More buyer than sellers:

Justin Randles writes: Re. “How one lanky shareholder and a rooster moved the News Corp share price” (yesterday, item 26). Stephen Mayne, why did the News stock price go up? As my stockbroker brother regularly tells me when I ask him questions like these, “more buyer than sellers”.


Christopher Ridings writes: Re. “Will McCann allegations signal the end of public emotionality? Not likely…” (Yesterday, item 19). Guy Rundle wrote, “Madeleine (a French name meaning ‘sacrifice in the wilderness’ – ‘mort-dans-l’air’).” Not really so. I understood that “Madeleine” derives from “Magdalene” after Mary of Magdala, one of the great mystery women of the Gospels. No one really knows what became of her, either.

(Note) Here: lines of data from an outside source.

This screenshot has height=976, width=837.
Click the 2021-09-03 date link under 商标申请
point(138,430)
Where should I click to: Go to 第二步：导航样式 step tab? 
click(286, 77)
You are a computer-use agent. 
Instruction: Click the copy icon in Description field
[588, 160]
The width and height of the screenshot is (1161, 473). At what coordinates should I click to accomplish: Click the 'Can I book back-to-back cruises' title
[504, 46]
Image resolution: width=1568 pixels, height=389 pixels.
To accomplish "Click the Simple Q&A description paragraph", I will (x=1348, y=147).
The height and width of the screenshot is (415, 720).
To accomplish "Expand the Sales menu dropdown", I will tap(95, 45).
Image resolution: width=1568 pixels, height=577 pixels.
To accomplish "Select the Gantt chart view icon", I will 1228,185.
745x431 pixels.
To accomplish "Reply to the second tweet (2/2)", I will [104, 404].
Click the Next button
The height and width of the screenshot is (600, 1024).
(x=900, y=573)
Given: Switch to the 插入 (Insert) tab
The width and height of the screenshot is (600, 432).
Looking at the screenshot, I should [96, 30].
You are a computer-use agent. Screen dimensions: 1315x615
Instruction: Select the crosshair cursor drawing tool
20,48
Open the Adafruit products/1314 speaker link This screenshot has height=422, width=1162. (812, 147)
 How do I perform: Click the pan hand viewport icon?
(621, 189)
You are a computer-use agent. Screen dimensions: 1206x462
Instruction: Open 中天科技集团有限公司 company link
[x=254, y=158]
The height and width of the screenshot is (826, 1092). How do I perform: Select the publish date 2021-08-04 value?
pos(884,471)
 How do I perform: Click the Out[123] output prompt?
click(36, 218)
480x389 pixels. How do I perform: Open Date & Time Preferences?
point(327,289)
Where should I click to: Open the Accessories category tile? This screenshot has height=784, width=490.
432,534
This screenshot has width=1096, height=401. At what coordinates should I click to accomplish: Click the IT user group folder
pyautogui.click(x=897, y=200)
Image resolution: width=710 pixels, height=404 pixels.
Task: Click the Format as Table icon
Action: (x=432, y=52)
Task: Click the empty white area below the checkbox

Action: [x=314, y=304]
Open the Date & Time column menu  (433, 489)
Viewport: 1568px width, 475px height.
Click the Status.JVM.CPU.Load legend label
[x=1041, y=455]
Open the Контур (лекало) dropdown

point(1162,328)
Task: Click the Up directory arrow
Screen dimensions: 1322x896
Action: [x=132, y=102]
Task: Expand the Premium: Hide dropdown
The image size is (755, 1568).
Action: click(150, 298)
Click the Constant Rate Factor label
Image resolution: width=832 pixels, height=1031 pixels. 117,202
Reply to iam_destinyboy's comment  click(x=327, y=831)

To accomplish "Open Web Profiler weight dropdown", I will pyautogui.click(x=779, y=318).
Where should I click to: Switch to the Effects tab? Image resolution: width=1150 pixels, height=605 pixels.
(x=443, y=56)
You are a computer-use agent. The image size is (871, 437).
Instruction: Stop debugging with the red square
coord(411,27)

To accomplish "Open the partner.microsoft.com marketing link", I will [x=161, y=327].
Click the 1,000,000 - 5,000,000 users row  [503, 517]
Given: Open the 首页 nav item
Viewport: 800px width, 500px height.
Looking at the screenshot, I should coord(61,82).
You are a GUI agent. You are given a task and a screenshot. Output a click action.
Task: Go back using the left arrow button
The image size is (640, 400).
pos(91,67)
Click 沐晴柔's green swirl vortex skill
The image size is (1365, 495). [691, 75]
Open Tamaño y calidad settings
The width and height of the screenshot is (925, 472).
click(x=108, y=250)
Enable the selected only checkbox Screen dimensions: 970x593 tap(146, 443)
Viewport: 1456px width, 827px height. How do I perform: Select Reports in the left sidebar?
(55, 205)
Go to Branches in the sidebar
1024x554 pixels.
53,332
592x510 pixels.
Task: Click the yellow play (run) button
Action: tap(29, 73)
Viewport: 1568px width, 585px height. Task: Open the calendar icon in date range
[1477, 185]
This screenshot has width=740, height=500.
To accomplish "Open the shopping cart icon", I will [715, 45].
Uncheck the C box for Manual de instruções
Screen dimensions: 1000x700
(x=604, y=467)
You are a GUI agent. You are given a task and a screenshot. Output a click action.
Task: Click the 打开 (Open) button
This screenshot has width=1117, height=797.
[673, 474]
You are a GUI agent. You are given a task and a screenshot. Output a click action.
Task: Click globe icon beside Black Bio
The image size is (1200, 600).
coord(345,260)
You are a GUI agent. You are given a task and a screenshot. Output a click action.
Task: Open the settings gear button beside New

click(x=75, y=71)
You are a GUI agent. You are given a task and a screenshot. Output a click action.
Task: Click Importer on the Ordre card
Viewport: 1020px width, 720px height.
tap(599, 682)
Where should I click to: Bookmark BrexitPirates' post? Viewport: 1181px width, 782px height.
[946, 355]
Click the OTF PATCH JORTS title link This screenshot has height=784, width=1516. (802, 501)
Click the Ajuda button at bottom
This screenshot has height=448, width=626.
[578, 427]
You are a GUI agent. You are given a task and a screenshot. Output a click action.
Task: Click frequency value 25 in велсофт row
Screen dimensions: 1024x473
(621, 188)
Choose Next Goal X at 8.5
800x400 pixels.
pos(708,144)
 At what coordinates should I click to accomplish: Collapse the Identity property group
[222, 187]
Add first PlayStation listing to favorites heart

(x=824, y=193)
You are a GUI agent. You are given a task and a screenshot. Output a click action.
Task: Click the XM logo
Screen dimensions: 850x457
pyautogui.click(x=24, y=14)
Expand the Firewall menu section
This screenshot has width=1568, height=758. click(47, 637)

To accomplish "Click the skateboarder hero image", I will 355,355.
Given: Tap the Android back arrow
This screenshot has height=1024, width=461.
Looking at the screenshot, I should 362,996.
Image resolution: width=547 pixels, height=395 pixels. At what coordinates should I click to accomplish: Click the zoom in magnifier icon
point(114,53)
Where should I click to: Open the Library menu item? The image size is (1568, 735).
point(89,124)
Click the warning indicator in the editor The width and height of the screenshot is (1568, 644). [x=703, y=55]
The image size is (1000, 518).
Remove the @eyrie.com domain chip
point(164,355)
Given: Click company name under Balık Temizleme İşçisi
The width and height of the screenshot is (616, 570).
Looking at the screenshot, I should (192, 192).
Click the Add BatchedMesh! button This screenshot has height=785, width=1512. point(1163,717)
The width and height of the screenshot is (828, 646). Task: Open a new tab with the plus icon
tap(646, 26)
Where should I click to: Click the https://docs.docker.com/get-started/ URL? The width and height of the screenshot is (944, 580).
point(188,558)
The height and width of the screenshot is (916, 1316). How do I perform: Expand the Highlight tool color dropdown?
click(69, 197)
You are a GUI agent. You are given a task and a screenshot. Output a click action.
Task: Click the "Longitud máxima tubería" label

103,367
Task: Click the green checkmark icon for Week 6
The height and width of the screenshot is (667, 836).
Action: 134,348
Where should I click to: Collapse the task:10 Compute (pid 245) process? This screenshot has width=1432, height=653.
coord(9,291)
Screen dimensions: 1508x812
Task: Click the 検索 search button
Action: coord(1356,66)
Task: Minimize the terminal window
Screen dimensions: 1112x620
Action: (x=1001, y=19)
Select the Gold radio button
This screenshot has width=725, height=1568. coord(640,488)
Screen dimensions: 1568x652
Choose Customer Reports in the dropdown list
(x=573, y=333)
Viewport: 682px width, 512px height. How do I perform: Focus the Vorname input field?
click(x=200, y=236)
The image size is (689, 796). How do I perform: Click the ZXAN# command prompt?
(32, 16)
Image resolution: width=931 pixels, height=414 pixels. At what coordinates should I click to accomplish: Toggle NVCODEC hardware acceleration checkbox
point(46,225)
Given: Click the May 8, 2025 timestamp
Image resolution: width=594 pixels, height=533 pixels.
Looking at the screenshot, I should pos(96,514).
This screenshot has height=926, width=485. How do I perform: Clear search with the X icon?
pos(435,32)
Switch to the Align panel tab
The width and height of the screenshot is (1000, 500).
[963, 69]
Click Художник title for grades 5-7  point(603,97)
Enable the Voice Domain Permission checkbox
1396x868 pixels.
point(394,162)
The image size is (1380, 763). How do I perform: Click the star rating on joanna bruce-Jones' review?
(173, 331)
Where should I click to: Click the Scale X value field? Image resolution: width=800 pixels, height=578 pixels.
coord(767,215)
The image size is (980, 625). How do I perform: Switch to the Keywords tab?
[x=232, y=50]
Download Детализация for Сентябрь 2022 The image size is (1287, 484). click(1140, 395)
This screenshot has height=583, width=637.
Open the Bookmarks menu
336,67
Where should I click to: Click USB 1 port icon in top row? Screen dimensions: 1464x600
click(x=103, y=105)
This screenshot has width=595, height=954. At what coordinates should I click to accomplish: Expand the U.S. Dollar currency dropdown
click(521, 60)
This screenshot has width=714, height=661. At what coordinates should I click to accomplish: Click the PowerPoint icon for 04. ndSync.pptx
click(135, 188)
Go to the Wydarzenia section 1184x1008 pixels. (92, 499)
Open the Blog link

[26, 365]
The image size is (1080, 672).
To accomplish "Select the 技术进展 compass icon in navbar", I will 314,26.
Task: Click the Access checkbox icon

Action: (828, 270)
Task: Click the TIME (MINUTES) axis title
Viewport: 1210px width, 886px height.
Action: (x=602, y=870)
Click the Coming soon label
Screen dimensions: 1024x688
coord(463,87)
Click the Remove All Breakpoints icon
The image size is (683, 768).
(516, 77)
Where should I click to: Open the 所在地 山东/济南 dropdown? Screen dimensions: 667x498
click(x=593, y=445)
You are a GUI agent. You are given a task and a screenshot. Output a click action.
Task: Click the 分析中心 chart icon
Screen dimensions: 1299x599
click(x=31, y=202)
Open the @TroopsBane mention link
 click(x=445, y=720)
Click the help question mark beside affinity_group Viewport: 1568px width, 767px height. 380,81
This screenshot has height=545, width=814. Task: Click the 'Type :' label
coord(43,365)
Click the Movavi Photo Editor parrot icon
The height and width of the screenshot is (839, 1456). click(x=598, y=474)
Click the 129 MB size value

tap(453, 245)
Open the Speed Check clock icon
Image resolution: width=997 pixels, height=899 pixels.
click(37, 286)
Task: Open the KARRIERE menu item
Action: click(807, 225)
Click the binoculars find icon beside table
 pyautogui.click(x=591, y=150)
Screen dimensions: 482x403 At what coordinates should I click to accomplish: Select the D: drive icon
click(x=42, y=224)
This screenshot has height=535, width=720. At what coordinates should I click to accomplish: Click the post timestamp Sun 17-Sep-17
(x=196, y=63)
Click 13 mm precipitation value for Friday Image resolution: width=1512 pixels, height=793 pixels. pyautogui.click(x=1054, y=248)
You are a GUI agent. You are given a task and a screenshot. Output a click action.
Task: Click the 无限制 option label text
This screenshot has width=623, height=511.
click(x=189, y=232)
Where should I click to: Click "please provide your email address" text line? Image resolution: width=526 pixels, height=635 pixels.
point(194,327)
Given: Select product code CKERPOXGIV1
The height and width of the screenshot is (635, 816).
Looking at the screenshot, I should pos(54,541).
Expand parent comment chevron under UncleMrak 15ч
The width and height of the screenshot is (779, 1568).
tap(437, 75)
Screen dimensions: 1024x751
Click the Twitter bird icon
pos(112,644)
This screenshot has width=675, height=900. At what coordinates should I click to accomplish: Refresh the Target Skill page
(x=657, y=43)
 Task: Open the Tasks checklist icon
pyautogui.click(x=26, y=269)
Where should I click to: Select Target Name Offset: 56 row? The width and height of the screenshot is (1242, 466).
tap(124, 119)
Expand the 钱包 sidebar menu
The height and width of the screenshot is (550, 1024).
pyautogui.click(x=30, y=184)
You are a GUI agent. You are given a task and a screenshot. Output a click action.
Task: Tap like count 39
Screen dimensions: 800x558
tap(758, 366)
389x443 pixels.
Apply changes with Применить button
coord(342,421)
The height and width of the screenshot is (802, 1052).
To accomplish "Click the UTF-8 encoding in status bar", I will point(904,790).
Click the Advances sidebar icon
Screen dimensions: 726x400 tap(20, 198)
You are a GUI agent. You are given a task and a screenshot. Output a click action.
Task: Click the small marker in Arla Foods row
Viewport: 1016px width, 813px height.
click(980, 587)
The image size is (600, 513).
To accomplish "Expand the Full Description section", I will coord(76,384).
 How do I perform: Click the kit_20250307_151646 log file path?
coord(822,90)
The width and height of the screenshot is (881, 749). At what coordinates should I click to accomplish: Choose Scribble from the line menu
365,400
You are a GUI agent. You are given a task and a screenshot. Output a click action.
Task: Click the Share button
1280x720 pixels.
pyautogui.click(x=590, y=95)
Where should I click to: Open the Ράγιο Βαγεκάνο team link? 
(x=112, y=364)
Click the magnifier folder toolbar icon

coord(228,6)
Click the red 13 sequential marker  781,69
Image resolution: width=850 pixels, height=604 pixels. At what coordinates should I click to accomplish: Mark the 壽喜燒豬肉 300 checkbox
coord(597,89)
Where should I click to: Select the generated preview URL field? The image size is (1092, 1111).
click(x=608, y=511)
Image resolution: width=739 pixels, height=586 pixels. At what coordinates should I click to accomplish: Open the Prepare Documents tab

Brett Hetherington writes: Re. St George Orwell. Niall Clugston (yesterday, comments) urges us to “read the man’s essays of the period” so that we discover George Orwell to be “a windsock – a cross between a weathercock and a windbag.” I’ve read them again and again and come to a quite different view. Orwell was obviously no “saint” during his lifetime but virtually every sentence he wrote is heavy with the kind of integrity that comes from personal experience. Orwell was not always right but he regularly examined his own faults and prejudices as well as those of others and put them into print. Clugston could have quoted something from Orwell’s writing that makes a case for him being “hysterically dishonest” about many in the intellectual left, but he instead just opts for the much cheaper trick of name-calling. This is what too often passes for genuine debate.